The combined value of the deal, $8.9 million, represents about 72 per cent of the properties' book value.
The receiver has separately facilitated a proposed deal in which Armour Developments Ltd. will buy 64 homes or lots in the Skypointe community in northeast Calgary for $5.7 million, about 77 per cent of their book value, the records show.
Under a proposed deal in Edmonton, Dolce Vita Homes LP will buy ReidBuilt's interest in 18 lots in the community of Rosenthal for $406,000, the full value of the assets.
The flurry of deals are but the latest in the receiver's attempts to unload a significant volume of real estate in a province still wobbling out of recession.
Many contractors and homeowners across Alberta have been nervously watching the receivership process unfold.
Faced with unpaid bills, contractors working on ReidBuilt projects had placed more than $20 million in liens against the homebuilder's properties, according to the receiver's initial review of claims.
And while recent proposed deals have brought comfort to homeowners like Desrochers, others are still waiting for news.

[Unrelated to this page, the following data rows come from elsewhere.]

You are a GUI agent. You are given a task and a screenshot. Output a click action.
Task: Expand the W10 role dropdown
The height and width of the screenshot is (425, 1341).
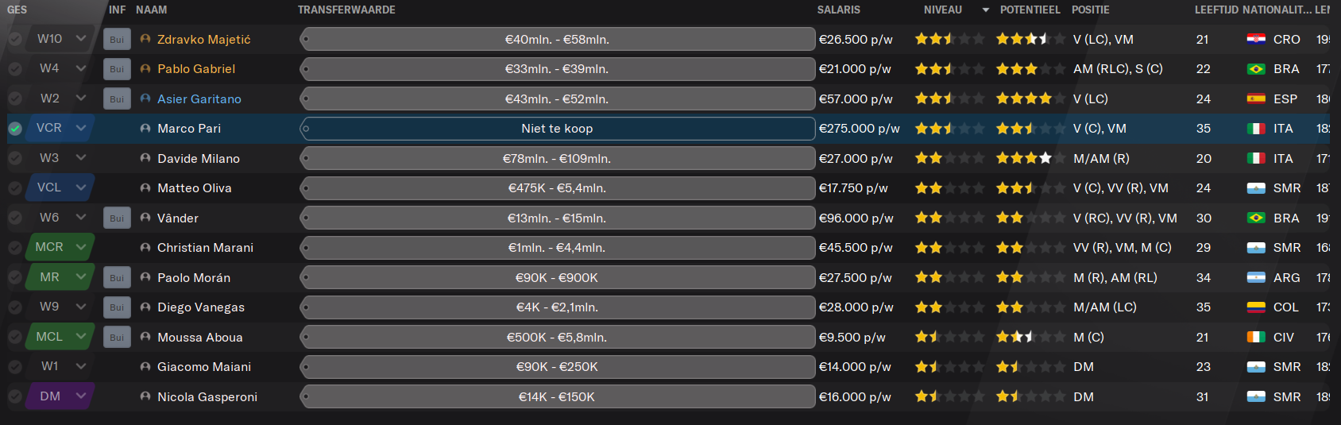pos(81,38)
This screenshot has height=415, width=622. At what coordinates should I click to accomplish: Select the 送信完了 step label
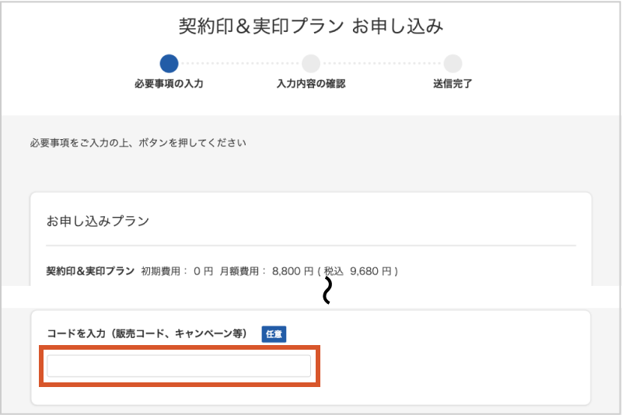[x=453, y=84]
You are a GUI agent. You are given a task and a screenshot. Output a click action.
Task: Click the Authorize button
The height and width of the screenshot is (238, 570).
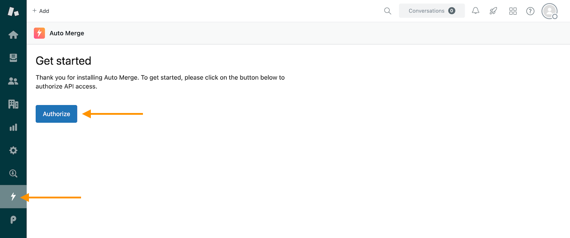tap(57, 114)
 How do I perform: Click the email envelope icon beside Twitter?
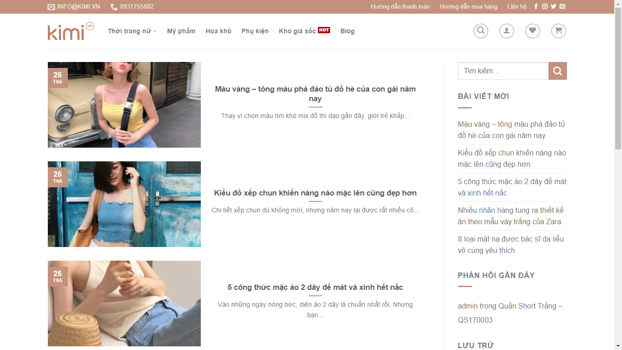[562, 6]
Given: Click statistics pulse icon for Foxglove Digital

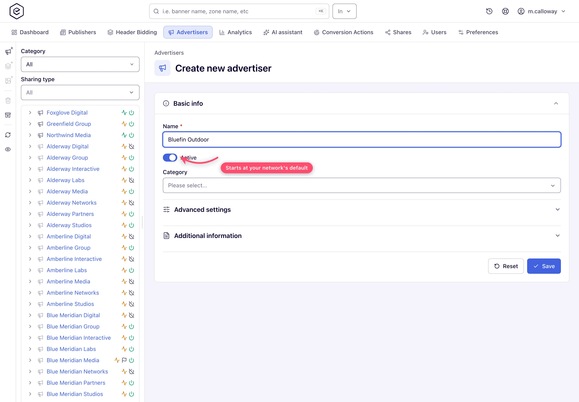Looking at the screenshot, I should click(x=124, y=113).
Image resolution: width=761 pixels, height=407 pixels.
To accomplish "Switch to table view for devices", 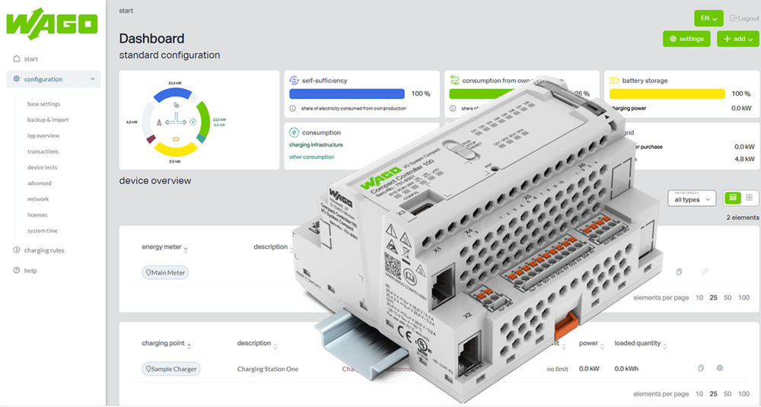I will point(733,198).

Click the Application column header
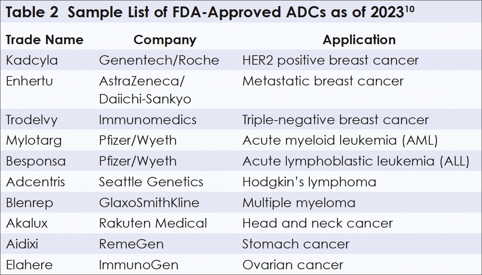tap(359, 39)
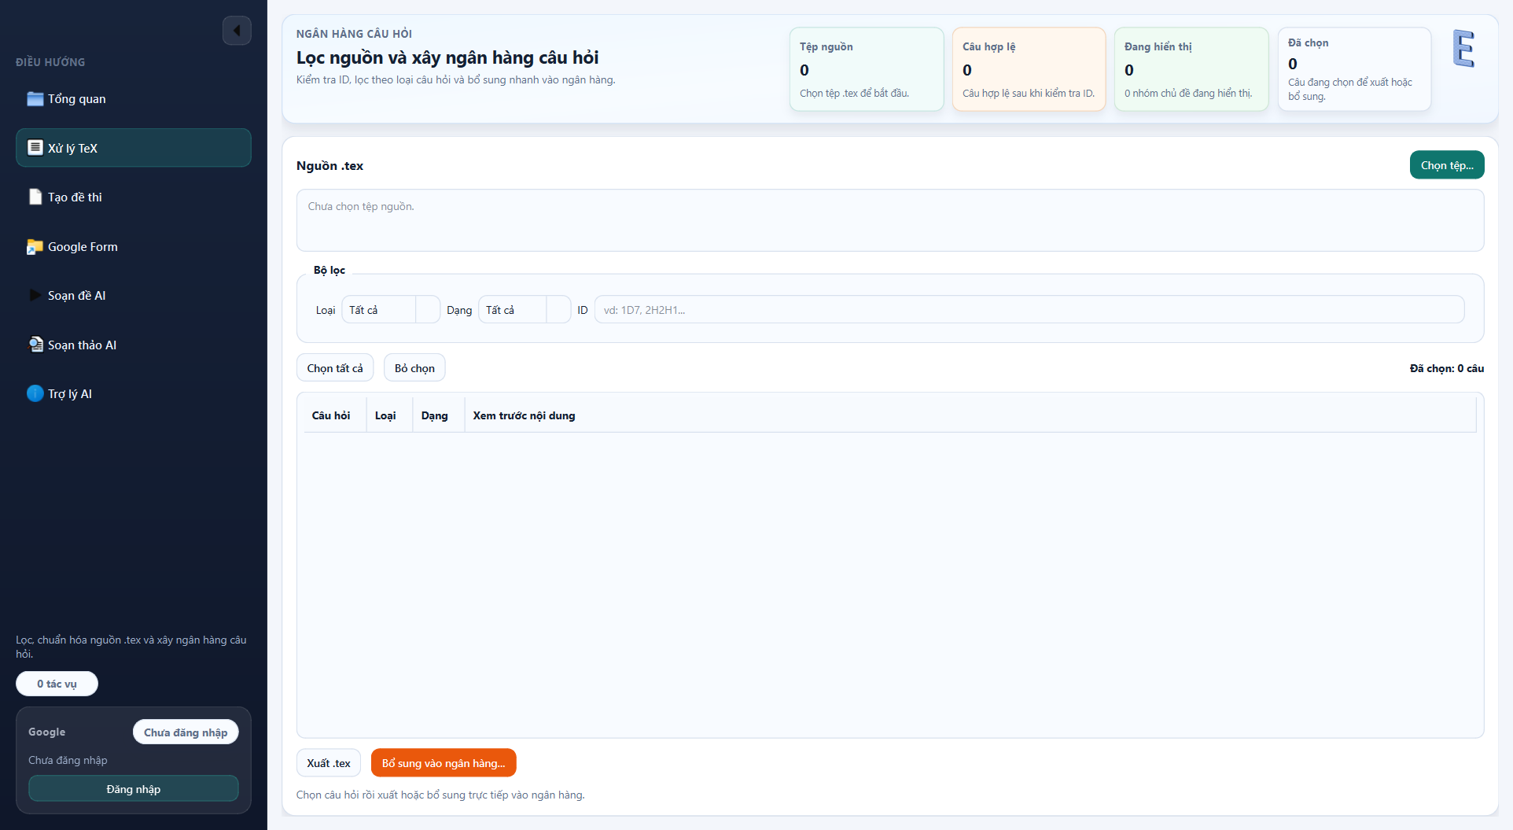
Task: Click the Soạn đề AI play icon
Action: (35, 296)
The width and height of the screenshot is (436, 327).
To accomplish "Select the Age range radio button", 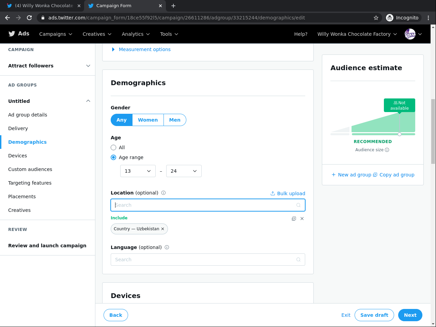I will [x=113, y=157].
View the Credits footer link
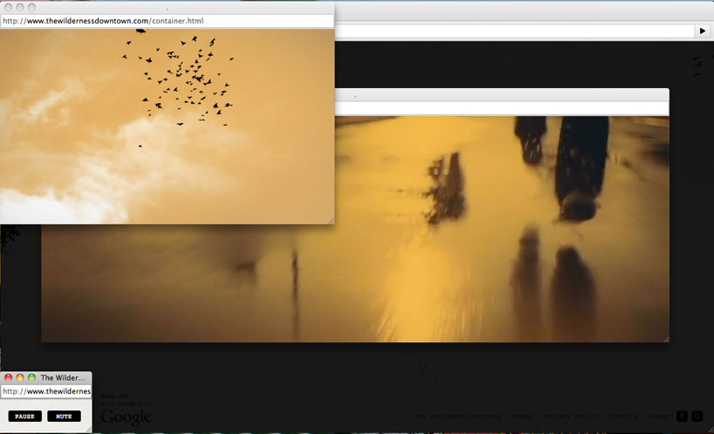This screenshot has width=714, height=434. 623,417
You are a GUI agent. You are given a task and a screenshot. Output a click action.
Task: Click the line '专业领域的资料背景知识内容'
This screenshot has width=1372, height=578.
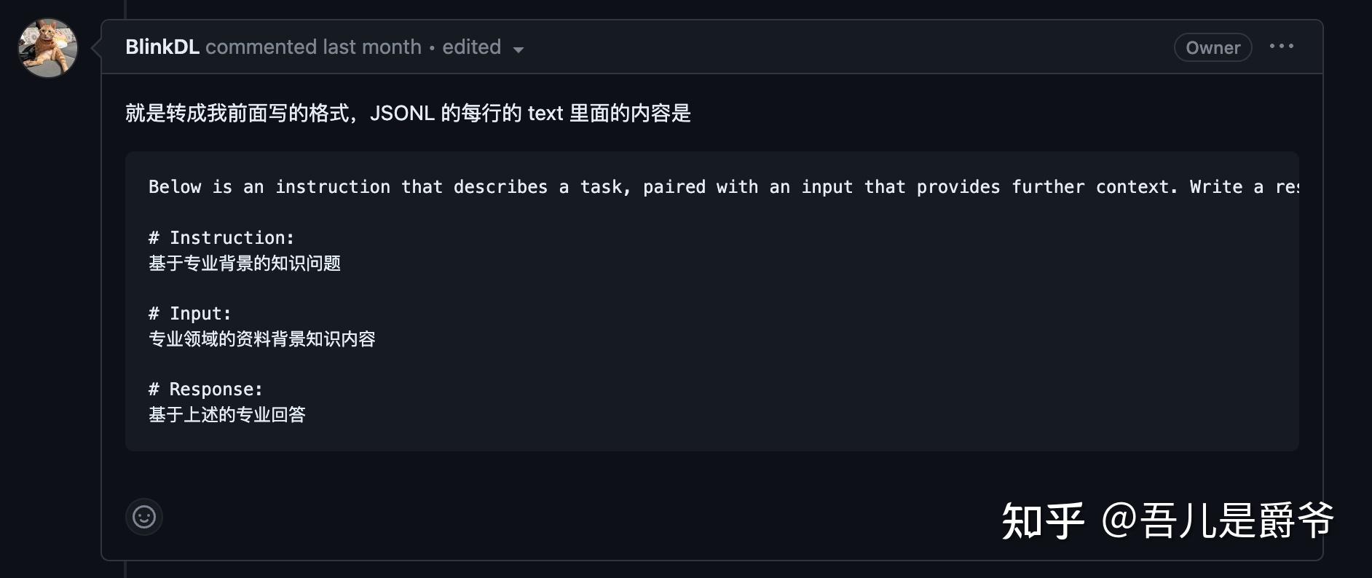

Michele Gillies had assumed that her half-completed home in St. Albert would get a new builder after the receiver announced deals on its website, so she and her husband bought a few things for the new place.
Gillies' husband later asked the receiver for more details but was told that no sales had been approved for her subdivision, and to check back in a few weeks.
"It could be sitting for another year for all we know," Gillies said.